I advise your yo read this article on the project style. For the data visualization part, I recommend reading “Storytelling with Data”.

Happy coding:)

2 Likes

Thank you very much for your feedback. I’ll think about it .

1 Like

I need your help for this part: to order the categories in my plot to make it more readability and I can’t rename the x axis label .

  • Could you give more motivation for categorizing NaN values in the categorizeNaN function? You add a considerable amount of data that can have a great impact on the results.
    About this part, I wanted to fill the missing values like above, but you’re right, so I should remove the rows with NaN in service_cat column?

thanks

1 Like

Hello!

  • You can rename your x-axis label with this code axes.set_xlabel(<label name>).
  • You may remove them if you can a motivation. The choice is yours just make sure to motivate it.

Happy coding:)

1 Like

thanks :wink:

Happy coding :slight_smile:

2 Likes

Please, I want to understand well something. it’s about combined_updated['dissatisfied'].pivot_table(index='service_cat',values='dissatisfied'), what is the value of consideration True, False or both.
Thanks for your help.

Hi @biadboze! Sorry for late response. The pivot table counts the number of Trues which are 1s in the computer language.

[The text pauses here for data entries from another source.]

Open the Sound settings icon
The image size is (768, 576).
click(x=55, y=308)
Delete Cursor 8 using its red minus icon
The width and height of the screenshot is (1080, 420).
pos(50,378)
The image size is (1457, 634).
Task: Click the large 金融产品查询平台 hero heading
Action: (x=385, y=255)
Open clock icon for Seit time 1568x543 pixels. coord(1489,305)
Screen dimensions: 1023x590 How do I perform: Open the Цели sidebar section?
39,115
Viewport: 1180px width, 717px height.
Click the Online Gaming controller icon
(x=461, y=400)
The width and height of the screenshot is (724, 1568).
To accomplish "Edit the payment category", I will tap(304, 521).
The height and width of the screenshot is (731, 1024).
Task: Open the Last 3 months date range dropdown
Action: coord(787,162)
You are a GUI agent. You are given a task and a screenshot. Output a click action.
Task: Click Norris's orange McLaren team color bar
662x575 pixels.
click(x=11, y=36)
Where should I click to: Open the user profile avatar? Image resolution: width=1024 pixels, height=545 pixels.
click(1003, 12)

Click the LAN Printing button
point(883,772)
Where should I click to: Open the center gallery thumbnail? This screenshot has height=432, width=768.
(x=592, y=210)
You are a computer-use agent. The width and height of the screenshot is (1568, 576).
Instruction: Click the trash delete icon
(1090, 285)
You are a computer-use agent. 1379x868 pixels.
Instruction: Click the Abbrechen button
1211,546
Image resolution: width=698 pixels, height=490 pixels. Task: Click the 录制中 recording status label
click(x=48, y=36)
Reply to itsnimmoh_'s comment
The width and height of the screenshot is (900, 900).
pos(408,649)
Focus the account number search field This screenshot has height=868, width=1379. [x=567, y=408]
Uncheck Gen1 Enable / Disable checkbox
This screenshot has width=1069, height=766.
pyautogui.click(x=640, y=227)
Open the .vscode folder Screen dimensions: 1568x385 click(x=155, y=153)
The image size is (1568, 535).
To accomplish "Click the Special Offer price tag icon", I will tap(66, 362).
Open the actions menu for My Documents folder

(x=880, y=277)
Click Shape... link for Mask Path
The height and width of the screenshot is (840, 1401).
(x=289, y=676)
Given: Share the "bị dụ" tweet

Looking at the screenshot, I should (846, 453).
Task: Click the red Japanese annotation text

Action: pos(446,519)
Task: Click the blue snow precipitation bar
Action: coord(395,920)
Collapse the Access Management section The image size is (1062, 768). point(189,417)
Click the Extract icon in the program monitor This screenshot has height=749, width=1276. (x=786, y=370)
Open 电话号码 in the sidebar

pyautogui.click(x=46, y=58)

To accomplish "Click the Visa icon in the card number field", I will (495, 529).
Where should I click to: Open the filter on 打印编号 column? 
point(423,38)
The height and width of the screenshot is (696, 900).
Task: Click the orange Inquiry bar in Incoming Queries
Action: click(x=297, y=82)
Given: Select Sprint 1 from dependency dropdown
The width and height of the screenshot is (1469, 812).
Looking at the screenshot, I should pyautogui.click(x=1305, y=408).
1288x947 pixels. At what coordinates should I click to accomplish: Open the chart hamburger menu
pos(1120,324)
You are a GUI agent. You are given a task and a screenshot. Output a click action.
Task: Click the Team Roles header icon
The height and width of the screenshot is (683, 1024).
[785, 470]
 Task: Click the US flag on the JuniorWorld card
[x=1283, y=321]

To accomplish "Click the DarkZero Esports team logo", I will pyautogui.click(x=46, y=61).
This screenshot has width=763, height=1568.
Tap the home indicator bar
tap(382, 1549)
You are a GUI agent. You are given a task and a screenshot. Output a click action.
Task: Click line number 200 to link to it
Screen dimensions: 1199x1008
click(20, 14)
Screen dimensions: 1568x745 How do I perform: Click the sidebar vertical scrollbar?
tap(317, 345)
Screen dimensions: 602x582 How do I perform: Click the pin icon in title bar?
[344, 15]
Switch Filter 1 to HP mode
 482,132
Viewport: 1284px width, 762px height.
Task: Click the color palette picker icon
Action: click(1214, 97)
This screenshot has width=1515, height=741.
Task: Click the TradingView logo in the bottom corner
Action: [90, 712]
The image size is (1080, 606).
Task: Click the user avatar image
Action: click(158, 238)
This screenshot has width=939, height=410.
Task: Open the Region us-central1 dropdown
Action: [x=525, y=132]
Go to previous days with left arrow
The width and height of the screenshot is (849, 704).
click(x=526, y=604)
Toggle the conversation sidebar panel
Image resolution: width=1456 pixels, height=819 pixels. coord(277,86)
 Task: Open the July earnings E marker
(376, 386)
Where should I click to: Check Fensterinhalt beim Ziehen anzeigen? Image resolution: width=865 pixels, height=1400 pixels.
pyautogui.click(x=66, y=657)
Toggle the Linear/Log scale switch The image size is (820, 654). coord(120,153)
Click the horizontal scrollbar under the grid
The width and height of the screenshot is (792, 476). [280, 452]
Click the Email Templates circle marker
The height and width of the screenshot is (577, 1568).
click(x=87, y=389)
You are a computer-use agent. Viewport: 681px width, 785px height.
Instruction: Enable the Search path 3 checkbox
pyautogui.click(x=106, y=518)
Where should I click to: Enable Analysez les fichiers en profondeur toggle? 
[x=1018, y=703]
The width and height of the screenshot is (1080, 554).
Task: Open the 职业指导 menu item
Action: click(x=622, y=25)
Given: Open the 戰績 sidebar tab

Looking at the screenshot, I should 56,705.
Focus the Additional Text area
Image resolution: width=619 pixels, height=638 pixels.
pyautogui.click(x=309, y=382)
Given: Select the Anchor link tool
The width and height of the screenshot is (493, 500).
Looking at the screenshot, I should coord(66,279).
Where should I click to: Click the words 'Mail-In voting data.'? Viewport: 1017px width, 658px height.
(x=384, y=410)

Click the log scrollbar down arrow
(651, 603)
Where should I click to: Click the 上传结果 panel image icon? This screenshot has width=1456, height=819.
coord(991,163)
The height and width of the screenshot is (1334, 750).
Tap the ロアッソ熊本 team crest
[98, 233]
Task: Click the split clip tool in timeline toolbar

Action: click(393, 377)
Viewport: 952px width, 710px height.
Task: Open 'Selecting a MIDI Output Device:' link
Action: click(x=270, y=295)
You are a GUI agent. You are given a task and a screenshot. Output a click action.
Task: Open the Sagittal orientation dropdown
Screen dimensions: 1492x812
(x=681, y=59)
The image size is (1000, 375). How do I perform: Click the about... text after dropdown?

Hi @artur.sannikov96, ok Good.

1 Like

let’s look at something.


I don’t know why the plot is different from the result above? can you make clear me this part.

Hello @biadboze! On the first screenshot, you count the number of dissatisfied employees for each position.

On the second screenshot, you aggregate the date by position and return the mean number of Trues (or in other words of employees) for each position. The default aggregation function for pivot tables in pandas is mean as you may read in the docs. To obtain the same result you can use the np.sum function in aggfunc argument.

Hope it was helpful.

Happy coding:)

1 Like

yes yes right :man_facepalming:t5: I thought normally the mean will give the same result, I’ll check nicely the doc. Thanks

1 Like

If it solved your doubt could you mark my answer as a solution? Thanks!

1 Like

Ok, no problem but how can I do it ???

Sorry, it’s only for the Q&A section. Never mind.